## Data cleaning with pandas

Pandas is a python library to easily work with data. It's ideal for data cleaning and tranforming offering a wide range of methods to replace, drop, slice and merge parts or entire dataframes. This tutorial will use the data generated through our scraping operation on Rotten Tomatoes. We will quickly see how to load data, consolidate their structure, change data format and create/export smaller datasets that later will be used for visualization purposes.

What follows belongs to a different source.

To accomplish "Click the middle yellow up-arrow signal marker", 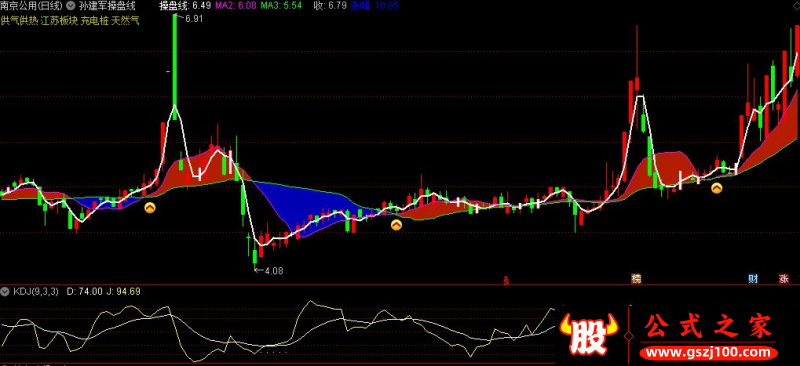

This is a quick pandas overview. We won't cover statistics or data analysis tasks together right away. You can find plenty of resources on the web that will help you with more delicate and time consuming tasks, this is just a way for you to get started.

In [1]:
import pandas as pd
import numpy as np
import datetime as dt

#Disable warning after check its safety in: https://stackoverflow.com/questions/20625582/how-to-deal-with-settingwithcopywarning-in-pandas
pd.options.mode.chained_assignment = None  # default='warn'

#### Load and preview data

We can easily open a csv file by specifying its directory. If we use `pd.read_csv` we also automatically convert our file into a Dataframe that can be later manipulated. We can also display data very conveniently by using `.sample()`, `.head()` or `.tail()`.

In [2]:
#Reading files
allTitles = pd.read_csv('data/old_data/movieDetailsDataRaw.csv', sep=",")

# Print a sample of rows
allTitles.sample(5)

Unnamed: 0.1,Unnamed: 0,title,critic rating,audience rating,genres,img,available
217,217,THE 24TH,78,94,"Drama, History",data/img/poster-236.jpg,"Aug 21, 2020"
135,135,HOSTS,83,53,Horror,data/img/poster-145.jpg,"Oct 2, 2020"
329,329,JOHN LEWIS: GOOD TROUBLE,96,70,Documentary,data/img/poster-357.jpg,"Jul 3, 2020"
136,136,THE DOORMAN,14,25,"Mystery And Thriller, Action",data/img/poster-146.jpg,"Oct 8, 2020"
488,488,THE RHYTHM SECTION,28,44,"Mystery And Thriller, Action",data/img/poster-533.jpg,"Jan 31, 2020"


In [3]:
# Print the first 5 rows in the dataframe
allTitles.head(5)

Unnamed: 0.1,Unnamed: 0,title,critic rating,audience rating,genres,img,available
0,0,THE EMOJI STORY,91,0,Documentary,data/img/poster-1.jpg,"Dec 22, 2020"
1,1,PROMISING YOUNG WOMAN,91,87,"Comedy, Mystery And Thriller",data/img/poster-2.jpg,"Dec 25, 2020"
2,2,YELLOW ROSE,86,82,"Drama, Music",data/img/poster-3.jpg,"Oct 9, 2020"
3,3,AMERICAN SKIN,31,97,Drama,data/img/poster-4.jpg,"Jan 15, 2021"
4,4,SOUL,96,88,"Comedy, Animation, Adventure, Kids And Family",data/img/poster-5.jpg,"Dec 25, 2020"


In [4]:
# Print the last 5 rows in the dataframe
allTitles.tail(5)

Unnamed: 0.1,Unnamed: 0,title,critic rating,audience rating,genres,img,available
535,535,ABOUT A TEACHER,100,0,Drama,data/img/poster-587.jpg,"Apr 17, 2020"
536,536,THE MAIN EVENT,26,23,Comedy,data/img/poster-588.jpg,"Apr 11, 2020"
537,537,LOVE. WEDDING. REPEAT,32,37,Comedy,data/img/poster-589.jpg,"Apr 11, 2020"
538,538,SCHOOL LIFE,90,74,"Comedy, Drama",data/img/poster-590.jpg,"Apr 11, 2020"
539,539,SHOOTING HEROIN,61,95,"Mystery And Thriller, Drama, Action",data/img/poster-591.jpg,"Apr 3, 2020"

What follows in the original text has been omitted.